The U.S. ranks 28th in the world in achieving certain environmental goals according to the Environmental Performance Index produced by Yale and Columbia. Yesterday Mark Thoma linked to a NYTimes article which could be interpreted as implying that the U.S. should be doing better.
The analysis conducted in the reports puts the U.S. under the line. In other words, the U.S. is doing worse than expected given its income level. I wondered if this were true. Using a slightly more complicated analysis it appears that the U.S. is doing about as well as it should be doing.
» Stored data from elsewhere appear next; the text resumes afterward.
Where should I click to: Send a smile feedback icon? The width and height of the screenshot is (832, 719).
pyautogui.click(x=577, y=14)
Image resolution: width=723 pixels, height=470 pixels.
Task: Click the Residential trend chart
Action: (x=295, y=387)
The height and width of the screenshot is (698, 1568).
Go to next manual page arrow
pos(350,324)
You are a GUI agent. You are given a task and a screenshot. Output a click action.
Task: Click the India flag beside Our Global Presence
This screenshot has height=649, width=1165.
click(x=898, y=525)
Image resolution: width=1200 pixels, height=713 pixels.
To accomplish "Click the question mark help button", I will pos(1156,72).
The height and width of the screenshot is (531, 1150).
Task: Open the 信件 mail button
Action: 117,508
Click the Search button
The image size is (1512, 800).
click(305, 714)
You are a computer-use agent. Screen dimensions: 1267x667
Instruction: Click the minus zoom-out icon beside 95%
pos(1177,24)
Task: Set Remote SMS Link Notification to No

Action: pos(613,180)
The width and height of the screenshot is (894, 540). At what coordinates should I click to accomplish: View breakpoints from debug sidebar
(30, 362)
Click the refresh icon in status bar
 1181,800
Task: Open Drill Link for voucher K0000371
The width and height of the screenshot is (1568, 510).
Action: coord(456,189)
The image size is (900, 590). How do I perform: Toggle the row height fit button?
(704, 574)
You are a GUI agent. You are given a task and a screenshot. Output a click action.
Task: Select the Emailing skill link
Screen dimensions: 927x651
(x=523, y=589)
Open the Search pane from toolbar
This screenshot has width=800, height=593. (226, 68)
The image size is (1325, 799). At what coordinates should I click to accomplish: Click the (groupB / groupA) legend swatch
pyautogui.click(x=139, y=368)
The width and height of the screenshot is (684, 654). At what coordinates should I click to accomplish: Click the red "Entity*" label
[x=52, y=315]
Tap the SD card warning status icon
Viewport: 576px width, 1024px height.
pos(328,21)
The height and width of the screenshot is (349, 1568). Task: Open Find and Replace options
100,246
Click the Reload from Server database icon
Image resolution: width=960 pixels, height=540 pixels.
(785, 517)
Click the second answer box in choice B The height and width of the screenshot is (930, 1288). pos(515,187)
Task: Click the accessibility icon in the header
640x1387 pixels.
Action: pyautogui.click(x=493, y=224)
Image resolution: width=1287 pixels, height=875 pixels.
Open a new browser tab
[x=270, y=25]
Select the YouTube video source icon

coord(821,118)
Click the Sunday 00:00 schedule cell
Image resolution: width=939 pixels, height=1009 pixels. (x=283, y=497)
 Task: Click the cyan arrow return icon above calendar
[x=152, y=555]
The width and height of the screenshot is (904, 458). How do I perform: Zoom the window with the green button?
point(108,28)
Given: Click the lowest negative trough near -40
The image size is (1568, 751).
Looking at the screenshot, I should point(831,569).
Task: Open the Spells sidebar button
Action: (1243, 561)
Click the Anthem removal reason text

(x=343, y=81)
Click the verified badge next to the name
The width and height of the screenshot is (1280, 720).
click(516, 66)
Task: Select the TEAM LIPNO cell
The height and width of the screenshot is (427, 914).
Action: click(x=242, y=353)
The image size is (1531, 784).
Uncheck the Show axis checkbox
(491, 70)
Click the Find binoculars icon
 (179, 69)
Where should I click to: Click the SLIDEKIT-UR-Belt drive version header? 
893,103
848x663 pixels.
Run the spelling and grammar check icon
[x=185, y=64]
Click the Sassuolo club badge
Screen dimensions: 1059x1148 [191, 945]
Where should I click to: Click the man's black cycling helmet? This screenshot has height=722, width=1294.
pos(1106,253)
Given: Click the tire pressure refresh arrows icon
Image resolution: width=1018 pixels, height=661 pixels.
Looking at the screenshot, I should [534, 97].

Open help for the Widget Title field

First, the economic theory of achieving environmental goals considers the benefits and costs. One factor that affects the benefits of achieving environmental goals is income. Many economists believe, and have found in studies of individual and country-level demand for environmental quality, that the demand for environmental quality (i.e., benefits) increases with income. The costs of achieving environmental goals depends mostly on technology such as knowledge of the capital equipment needed to achieve environmental goals and policy instruments (e.g., marketable permits, command and control). Technology should be constant across countries.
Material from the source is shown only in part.